Sitzt du hinter einem Router/ Firewall? Hast du die Ports geforwarded?


----------



## CelikBlek (18. Nov 2004)

ja das tue ich. ich habe aber auch die ports geöffnet und geht trotzdem nicht.


----------



## Bleiglanz (18. Nov 2004)

wirklich?

wo läuft die rmiregistry? 

besorg dir etherreal und schau nach, ob überhaupt pakete bei dir ankommen...
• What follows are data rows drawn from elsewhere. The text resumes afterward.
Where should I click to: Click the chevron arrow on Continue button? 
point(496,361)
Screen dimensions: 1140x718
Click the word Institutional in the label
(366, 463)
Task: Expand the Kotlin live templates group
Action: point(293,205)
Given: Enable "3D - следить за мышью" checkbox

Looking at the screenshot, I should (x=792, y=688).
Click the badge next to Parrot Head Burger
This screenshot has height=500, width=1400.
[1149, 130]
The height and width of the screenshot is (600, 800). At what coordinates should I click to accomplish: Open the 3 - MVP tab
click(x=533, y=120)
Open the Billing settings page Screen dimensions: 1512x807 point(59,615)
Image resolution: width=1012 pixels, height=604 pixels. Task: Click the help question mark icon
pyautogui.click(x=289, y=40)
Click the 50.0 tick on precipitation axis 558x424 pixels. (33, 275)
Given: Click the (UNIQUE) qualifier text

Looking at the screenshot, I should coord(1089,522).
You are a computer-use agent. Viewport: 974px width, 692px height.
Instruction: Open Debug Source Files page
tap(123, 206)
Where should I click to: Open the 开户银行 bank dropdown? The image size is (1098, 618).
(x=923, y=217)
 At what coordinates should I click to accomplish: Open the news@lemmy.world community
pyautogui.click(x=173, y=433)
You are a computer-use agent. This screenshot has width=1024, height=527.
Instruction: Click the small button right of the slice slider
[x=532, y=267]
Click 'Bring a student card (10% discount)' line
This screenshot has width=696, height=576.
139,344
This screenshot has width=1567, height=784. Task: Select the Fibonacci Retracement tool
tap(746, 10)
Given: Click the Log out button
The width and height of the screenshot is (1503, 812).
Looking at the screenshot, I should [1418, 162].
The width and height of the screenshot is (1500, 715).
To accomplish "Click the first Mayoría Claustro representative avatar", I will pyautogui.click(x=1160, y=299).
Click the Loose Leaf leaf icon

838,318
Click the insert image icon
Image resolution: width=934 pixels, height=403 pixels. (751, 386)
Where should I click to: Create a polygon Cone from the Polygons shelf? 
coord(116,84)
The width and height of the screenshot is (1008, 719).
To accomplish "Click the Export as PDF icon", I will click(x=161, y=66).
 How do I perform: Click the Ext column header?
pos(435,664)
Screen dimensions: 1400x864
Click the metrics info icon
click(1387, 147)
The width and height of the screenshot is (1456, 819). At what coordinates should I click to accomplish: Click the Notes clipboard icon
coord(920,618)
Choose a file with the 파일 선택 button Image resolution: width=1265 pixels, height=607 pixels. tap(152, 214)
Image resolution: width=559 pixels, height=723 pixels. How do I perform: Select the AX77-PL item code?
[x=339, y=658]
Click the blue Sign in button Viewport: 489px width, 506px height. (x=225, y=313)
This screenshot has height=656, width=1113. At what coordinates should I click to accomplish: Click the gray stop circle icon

> aber über Internet bekomme ich keine connection


Fehlermeldung? Exception? usw.


----------



## CelikBlek (18. Nov 2004)

das problem liegt bei sockets(rmi habe ich ehrlich gesagt gar nicht probiert). lokal laufen auf jedenfall beide. socket über internet funzt nicht.
bei spiel beginn erstellt ein spieler server der andere connected zu ihm. über internet wird der server nicht angezeigt. keine fehler meldungen. kann nur nicht connecten.


----------



## Bleiglanz (18. Nov 2004)

> über internet wird der server nicht angezeigt.


unter diesem satz kann ich mir nichts vorstellen, wie kann man über internet einen server anzeigen?

verwende nmap und schau nach, ob du wirklich von einem dritten rechner aus offene Ports findest

wird irgendwo NAT verwendet (Gateway? Router?)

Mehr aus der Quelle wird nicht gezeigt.